_WORK REQUEST_
Please, could you print all the lines below exactly, leaving out the pictures?

===== INPUT DATA =====

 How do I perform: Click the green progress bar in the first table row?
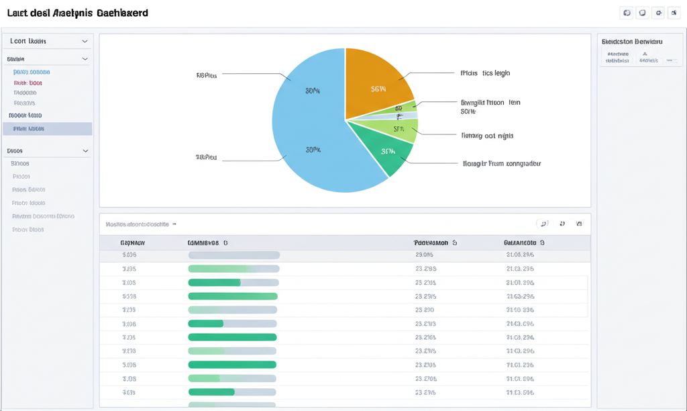[x=233, y=255]
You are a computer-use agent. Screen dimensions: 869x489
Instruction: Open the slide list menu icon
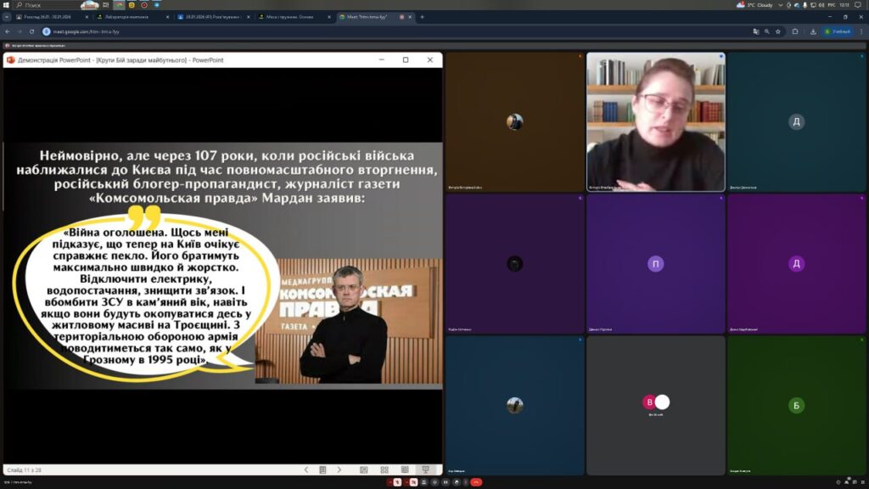click(x=322, y=469)
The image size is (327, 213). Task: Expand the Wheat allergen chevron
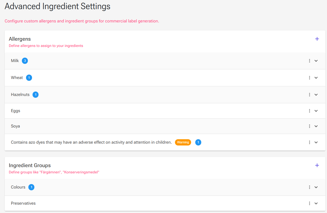tap(316, 78)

=====

_OUTPUT OF THE EXERCISE_
 How do I perform: Click the green progress bar in the first table row?
[x=233, y=255]
You are a computer-use agent. Screen dimensions: 869x489
Instruction: Open the slide list menu icon
click(x=322, y=469)
The image size is (327, 213). Task: Expand the Wheat allergen chevron
tap(316, 78)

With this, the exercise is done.